> WHAT IS REQUIRED: Look for the string "height" in the material below. Copy every line where you find it.

> MATERIAL PROVIDED:
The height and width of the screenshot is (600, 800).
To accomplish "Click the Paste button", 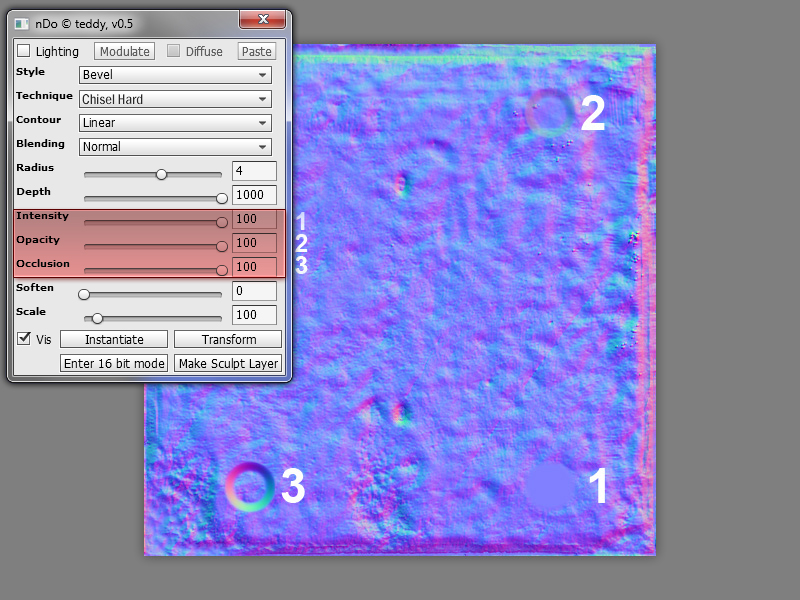I will [x=256, y=51].
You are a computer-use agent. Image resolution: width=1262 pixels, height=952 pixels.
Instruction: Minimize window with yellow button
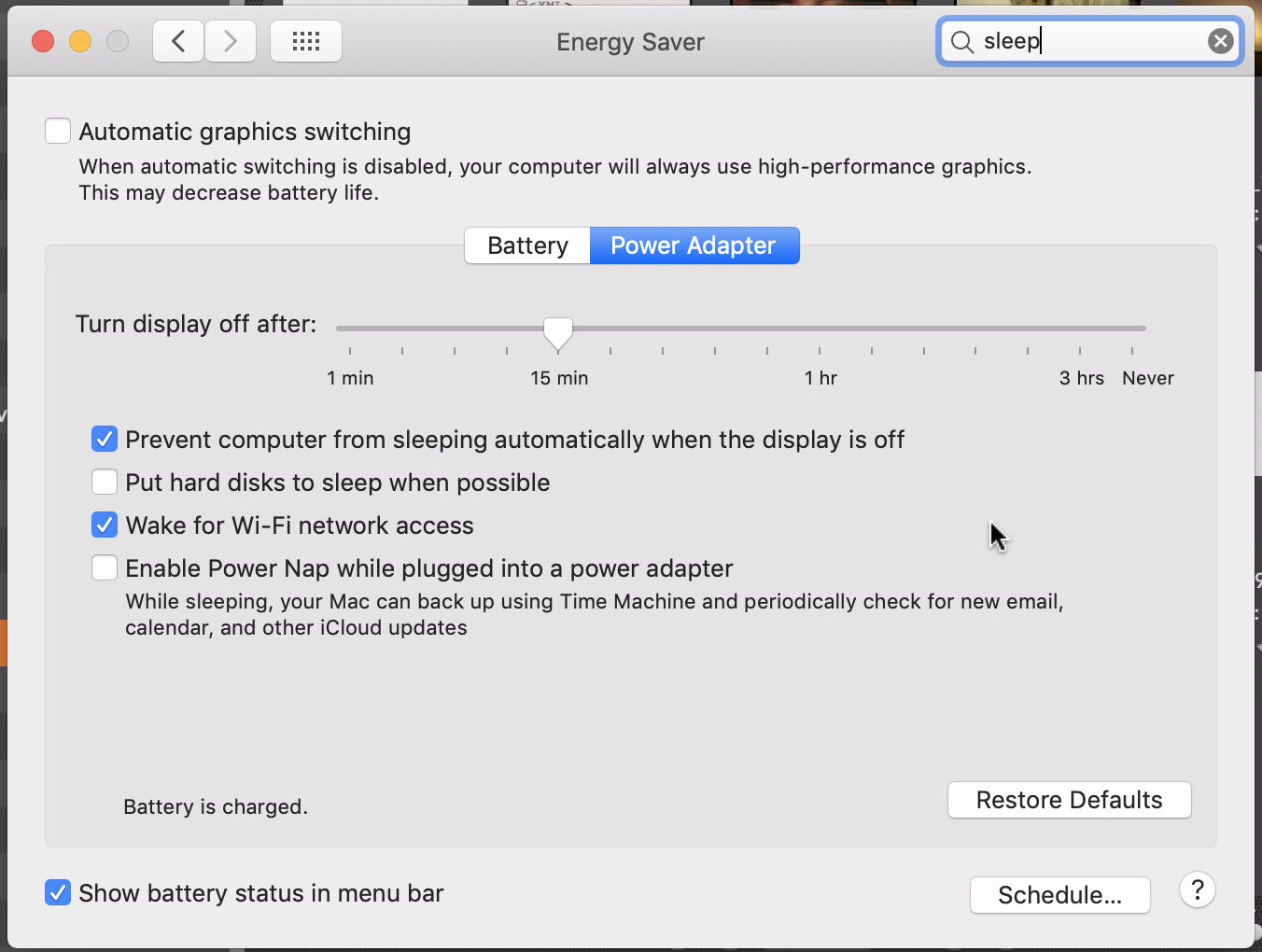point(80,42)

> EXERCISE RESULT:
The height and width of the screenshot is (600, 800).
You are a computer-use agent. Image resolution: width=1262 pixels, height=952 pixels.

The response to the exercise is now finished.